• [What to do]:
Copy the items below, replacing "Instruction" with "Command" wherever it occurs and changing nothing else.

━━━━━ Entries provided

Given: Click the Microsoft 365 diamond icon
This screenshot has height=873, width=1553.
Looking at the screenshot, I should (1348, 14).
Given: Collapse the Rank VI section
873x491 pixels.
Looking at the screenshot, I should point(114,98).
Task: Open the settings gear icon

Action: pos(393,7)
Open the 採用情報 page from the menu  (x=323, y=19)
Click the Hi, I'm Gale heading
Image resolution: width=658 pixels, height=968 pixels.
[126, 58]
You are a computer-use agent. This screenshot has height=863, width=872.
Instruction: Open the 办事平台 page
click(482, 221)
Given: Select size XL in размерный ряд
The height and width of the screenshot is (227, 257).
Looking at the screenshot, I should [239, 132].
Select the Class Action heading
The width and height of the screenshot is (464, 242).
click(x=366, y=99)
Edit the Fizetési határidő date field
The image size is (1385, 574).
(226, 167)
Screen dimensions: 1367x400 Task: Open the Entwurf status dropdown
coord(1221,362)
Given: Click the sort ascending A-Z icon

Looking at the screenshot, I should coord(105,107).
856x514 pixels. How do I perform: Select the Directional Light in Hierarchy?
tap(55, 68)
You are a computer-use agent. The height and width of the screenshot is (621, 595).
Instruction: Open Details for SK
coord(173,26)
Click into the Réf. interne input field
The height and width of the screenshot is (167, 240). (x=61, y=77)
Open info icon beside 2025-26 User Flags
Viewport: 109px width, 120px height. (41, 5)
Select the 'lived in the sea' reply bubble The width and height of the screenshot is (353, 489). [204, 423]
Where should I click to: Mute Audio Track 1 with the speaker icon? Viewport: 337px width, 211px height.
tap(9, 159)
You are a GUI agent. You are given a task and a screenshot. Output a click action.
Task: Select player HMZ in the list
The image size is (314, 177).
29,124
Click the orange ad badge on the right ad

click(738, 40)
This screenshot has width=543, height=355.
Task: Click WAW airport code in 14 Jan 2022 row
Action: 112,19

━━━━━━━━━━

• [Response below]:
Given: Click the Microsoft 365 diamond icon
This screenshot has height=873, width=1553.
Looking at the screenshot, I should (1348, 14).
Given: Collapse the Rank VI section
873x491 pixels.
Looking at the screenshot, I should point(114,98).
Task: Open the settings gear icon

Action: pos(393,7)
Open the 採用情報 page from the menu  (x=323, y=19)
Click the Hi, I'm Gale heading
Image resolution: width=658 pixels, height=968 pixels.
[126, 58]
You are a computer-use agent. This screenshot has height=863, width=872.
Command: Open the 办事平台 page
click(482, 221)
Given: Select size XL in размерный ряд
The height and width of the screenshot is (227, 257).
Looking at the screenshot, I should [239, 132].
Select the Class Action heading
The width and height of the screenshot is (464, 242).
click(x=366, y=99)
Edit the Fizetési határidő date field
The image size is (1385, 574).
(226, 167)
Screen dimensions: 1367x400 Task: Open the Entwurf status dropdown
coord(1221,362)
Given: Click the sort ascending A-Z icon

Looking at the screenshot, I should coord(105,107).
856x514 pixels. How do I perform: Select the Directional Light in Hierarchy?
tap(55, 68)
You are a computer-use agent. The height and width of the screenshot is (621, 595).
Command: Open Details for SK
coord(173,26)
Click into the Réf. interne input field
The height and width of the screenshot is (167, 240). (x=61, y=77)
Open info icon beside 2025-26 User Flags
Viewport: 109px width, 120px height. (41, 5)
Select the 'lived in the sea' reply bubble The width and height of the screenshot is (353, 489). [204, 423]
Where should I click to: Mute Audio Track 1 with the speaker icon? Viewport: 337px width, 211px height.
tap(9, 159)
You are a GUI agent. You are given a task and a screenshot. Output a click action.
Task: Select player HMZ in the list
The image size is (314, 177).
29,124
Click the orange ad badge on the right ad

click(738, 40)
This screenshot has width=543, height=355.
Task: Click WAW airport code in 14 Jan 2022 row
Action: 112,19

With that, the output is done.